▶ EXERCISE: In the material below, find the line containing "Click the zoom in magnifier icon" and output it and all lines after it exactly, through the last one, without the pictures.
:: AVAILABLE DATA
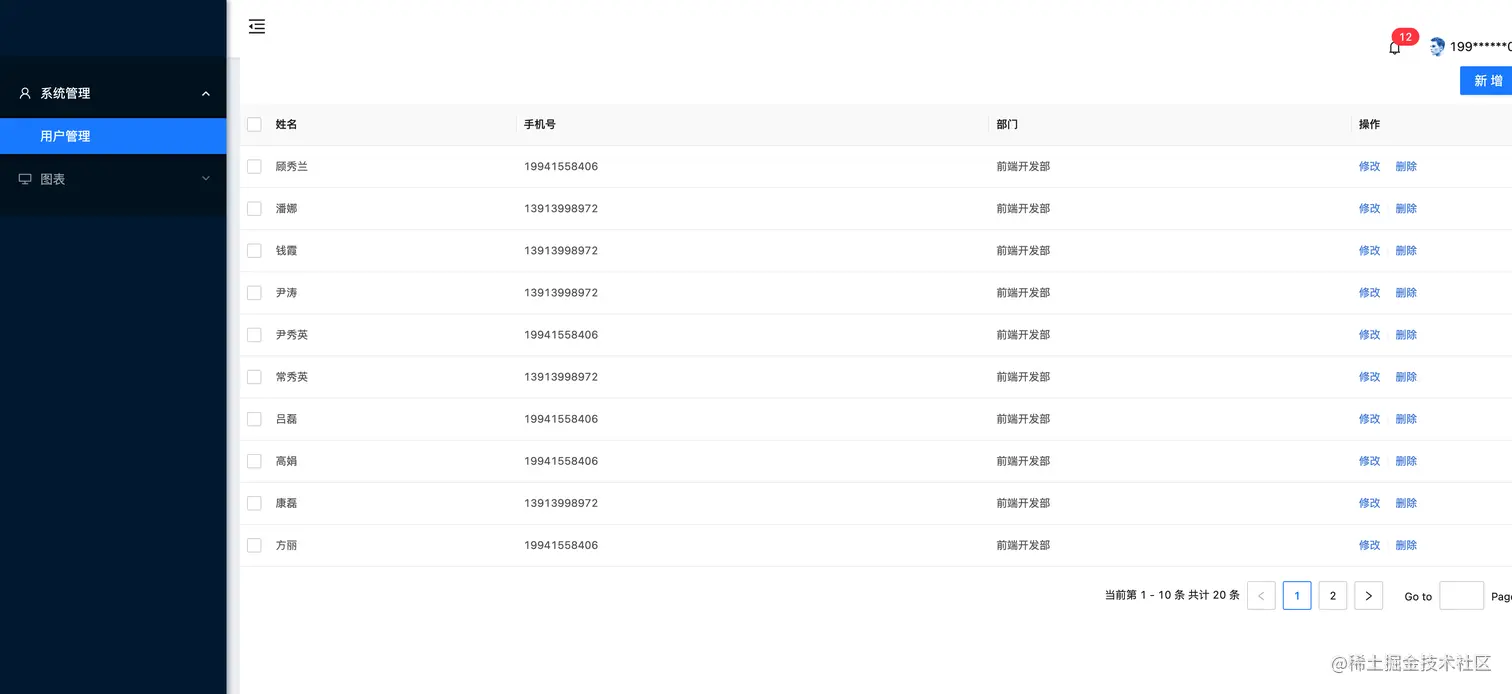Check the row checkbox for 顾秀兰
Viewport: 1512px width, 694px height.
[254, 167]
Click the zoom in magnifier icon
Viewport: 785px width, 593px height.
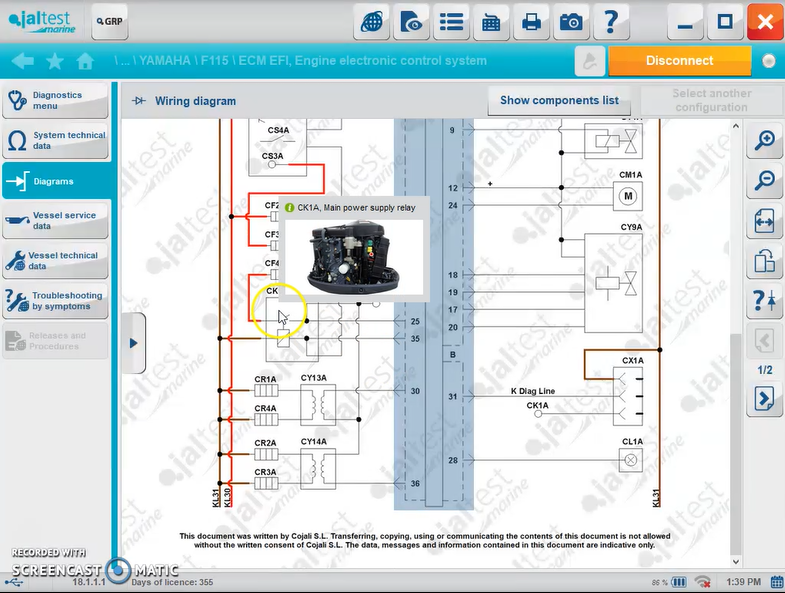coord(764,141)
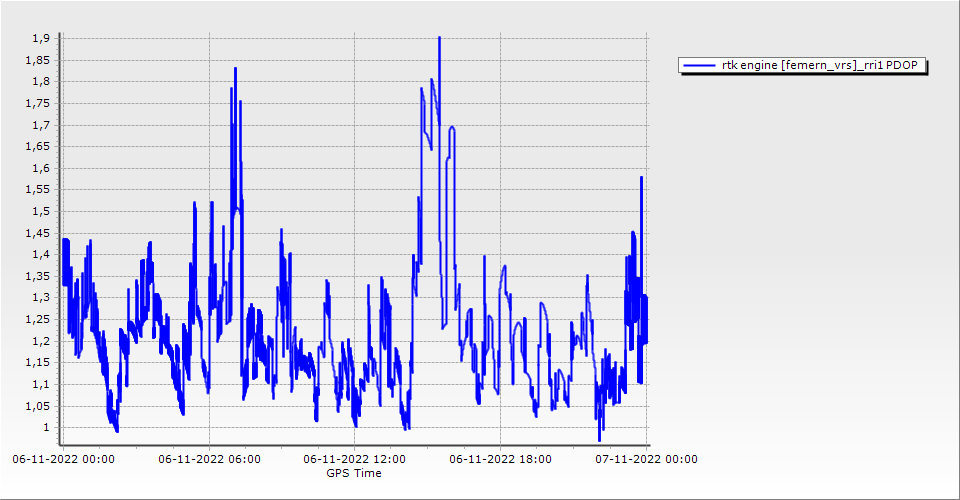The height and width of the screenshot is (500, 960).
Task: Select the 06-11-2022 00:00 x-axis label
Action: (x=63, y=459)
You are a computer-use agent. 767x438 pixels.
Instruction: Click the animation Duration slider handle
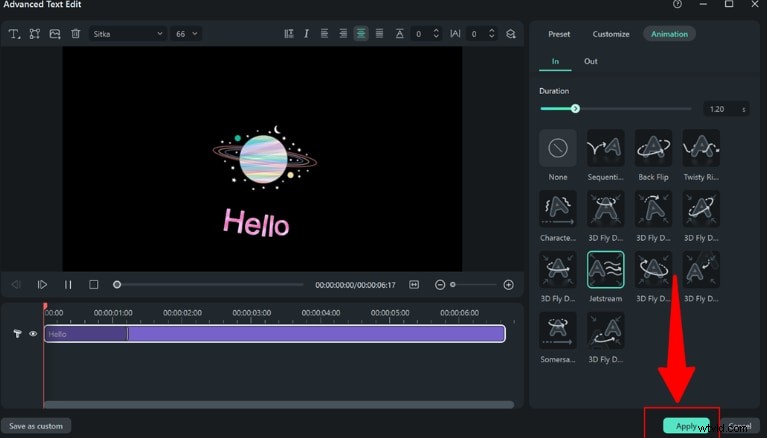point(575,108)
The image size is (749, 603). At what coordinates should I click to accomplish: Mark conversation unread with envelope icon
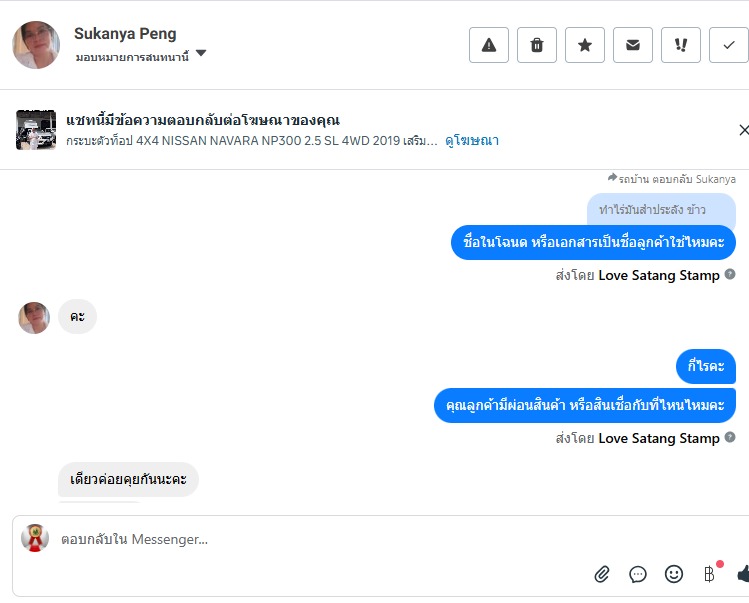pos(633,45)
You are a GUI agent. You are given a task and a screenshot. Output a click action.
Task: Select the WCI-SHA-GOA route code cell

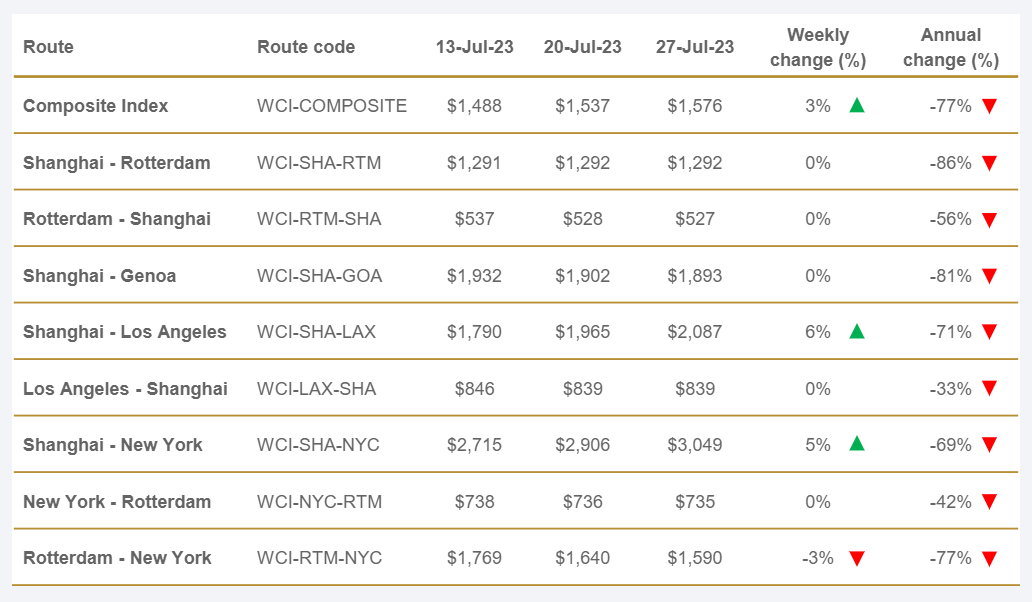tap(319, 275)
::::
▶ RESPONSE TO THIS EXERCISE:
Click the zoom in magnifier icon
Viewport: 785px width, 593px height.
coord(764,141)
The height and width of the screenshot is (500, 960).
Task: Select the 06-11-2022 00:00 x-axis label
Action: (x=63, y=459)
You are a computer-use agent. 767x438 pixels.
Instruction: Click the animation Duration slider handle
point(575,108)
The image size is (749, 603). At what coordinates should I click to accomplish: Mark conversation unread with envelope icon
pos(633,45)
You are a GUI agent. You are given a task and a screenshot. Output a click action.
Task: Select the WCI-SHA-GOA route code cell

tap(319, 275)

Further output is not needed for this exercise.